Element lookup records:

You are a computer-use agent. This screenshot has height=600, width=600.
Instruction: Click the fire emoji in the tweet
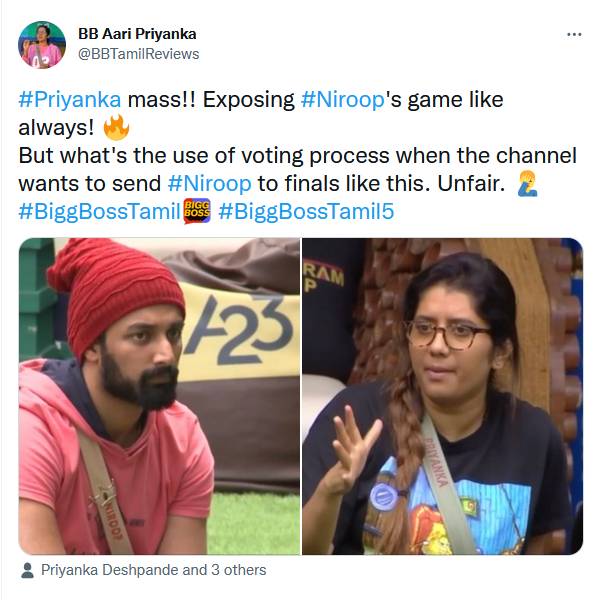tap(116, 127)
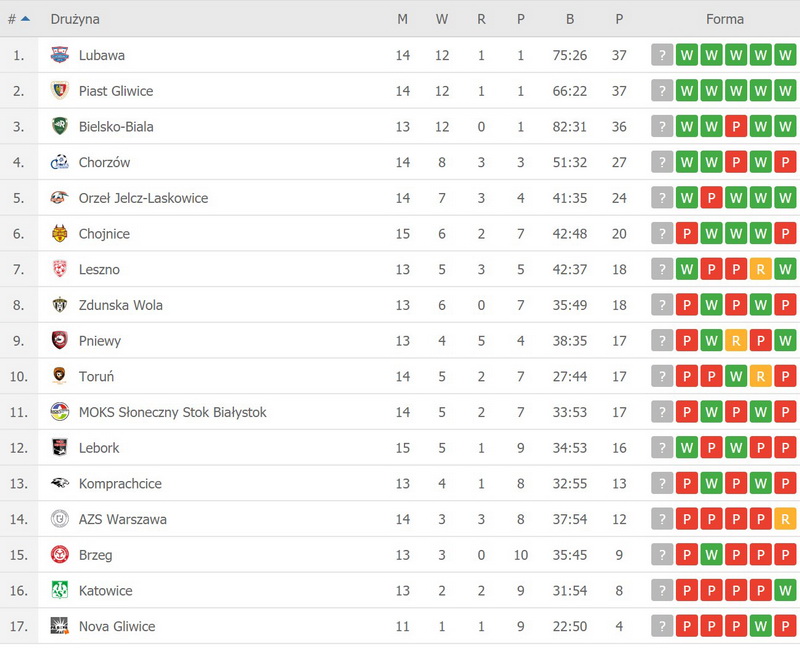The image size is (800, 648).
Task: Click the Pniewy club crest icon
Action: pyautogui.click(x=59, y=341)
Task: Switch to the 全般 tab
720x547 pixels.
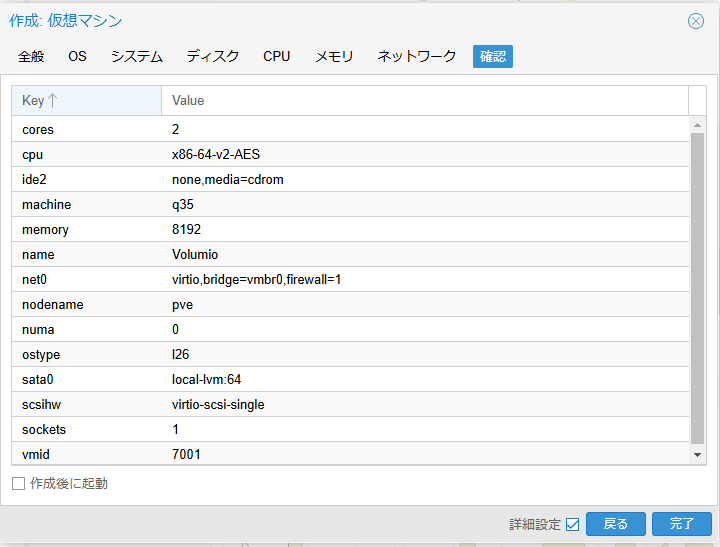Action: tap(31, 56)
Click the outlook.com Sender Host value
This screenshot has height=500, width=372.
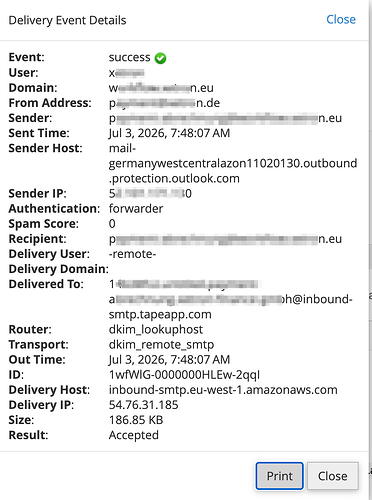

### Written problem:
Reproduce every line of the records above word for word, omitting the pictures.

### Exercise response:
You are a computer-use agent. This screenshot has height=600, width=600.
Instruction: Click the fire emoji in the tweet
tap(116, 127)
The image size is (800, 648).
Task: Click the Pniewy club crest icon
Action: pyautogui.click(x=59, y=341)
Task: Switch to the 全般 tab
720x547 pixels.
Action: tap(31, 56)
Click the outlook.com Sender Host value
This screenshot has height=500, width=372.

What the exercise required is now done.